When you answer, give every record back exactly as written.

(Data for this task)

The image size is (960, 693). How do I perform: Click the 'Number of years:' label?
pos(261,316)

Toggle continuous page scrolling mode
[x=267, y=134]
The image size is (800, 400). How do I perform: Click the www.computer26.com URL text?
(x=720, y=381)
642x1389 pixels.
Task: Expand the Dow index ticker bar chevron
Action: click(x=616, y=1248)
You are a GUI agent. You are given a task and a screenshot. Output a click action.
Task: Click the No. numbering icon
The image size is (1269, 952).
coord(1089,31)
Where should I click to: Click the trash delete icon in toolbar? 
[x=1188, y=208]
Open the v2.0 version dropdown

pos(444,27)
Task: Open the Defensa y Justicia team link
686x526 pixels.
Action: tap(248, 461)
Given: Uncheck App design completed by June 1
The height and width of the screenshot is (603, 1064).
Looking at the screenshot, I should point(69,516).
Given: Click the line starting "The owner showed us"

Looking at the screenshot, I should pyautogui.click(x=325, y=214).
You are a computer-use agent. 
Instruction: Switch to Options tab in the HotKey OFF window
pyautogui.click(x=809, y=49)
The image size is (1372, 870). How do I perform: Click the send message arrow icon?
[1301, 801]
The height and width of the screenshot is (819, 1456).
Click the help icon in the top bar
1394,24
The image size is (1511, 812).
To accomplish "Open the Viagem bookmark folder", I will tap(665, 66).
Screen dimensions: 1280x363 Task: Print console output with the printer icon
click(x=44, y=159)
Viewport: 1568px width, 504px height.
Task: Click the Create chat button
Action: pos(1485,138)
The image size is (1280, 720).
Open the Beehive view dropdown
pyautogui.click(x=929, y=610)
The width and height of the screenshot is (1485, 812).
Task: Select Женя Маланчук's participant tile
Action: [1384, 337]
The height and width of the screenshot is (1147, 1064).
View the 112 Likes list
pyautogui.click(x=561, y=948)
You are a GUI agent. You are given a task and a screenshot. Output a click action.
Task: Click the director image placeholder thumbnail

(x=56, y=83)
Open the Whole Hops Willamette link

(End Data for this task)

### Output for this exercise
The image size is (960, 693). How do I perform: Click the 'Number of years:' label?
pos(261,316)

Toggle continuous page scrolling mode
[x=267, y=134]
The image size is (800, 400). How do I perform: Click the www.computer26.com URL text?
(x=720, y=381)
642x1389 pixels.
Task: Expand the Dow index ticker bar chevron
Action: click(x=616, y=1248)
You are a GUI agent. You are given a task and a screenshot. Output a click action.
Task: Click the No. numbering icon
The image size is (1269, 952).
coord(1089,31)
Where should I click to: Click the trash delete icon in toolbar? 
[x=1188, y=208]
Open the v2.0 version dropdown

pos(444,27)
Task: Open the Defensa y Justicia team link
686x526 pixels.
Action: tap(248, 461)
Given: Uncheck App design completed by June 1
The height and width of the screenshot is (603, 1064).
Looking at the screenshot, I should point(69,516).
Given: Click the line starting "The owner showed us"

Looking at the screenshot, I should pyautogui.click(x=325, y=214).
You are a computer-use agent. 
Instruction: Switch to Options tab in the HotKey OFF window
pyautogui.click(x=809, y=49)
The image size is (1372, 870). How do I perform: Click the send message arrow icon?
[1301, 801]
The height and width of the screenshot is (819, 1456).
Click the help icon in the top bar
1394,24
The image size is (1511, 812).
To accomplish "Open the Viagem bookmark folder", I will tap(665, 66).
Screen dimensions: 1280x363 Task: Print console output with the printer icon
click(x=44, y=159)
Viewport: 1568px width, 504px height.
Task: Click the Create chat button
Action: pos(1485,138)
The image size is (1280, 720).
Open the Beehive view dropdown
pyautogui.click(x=929, y=610)
The width and height of the screenshot is (1485, 812).
Task: Select Женя Маланчук's participant tile
Action: [1384, 337]
The height and width of the screenshot is (1147, 1064).
View the 112 Likes list
pyautogui.click(x=561, y=948)
You are a GUI agent. You are given a task and a screenshot. Output a click action.
Task: Click the director image placeholder thumbnail

(x=56, y=83)
Open the Whole Hops Willamette link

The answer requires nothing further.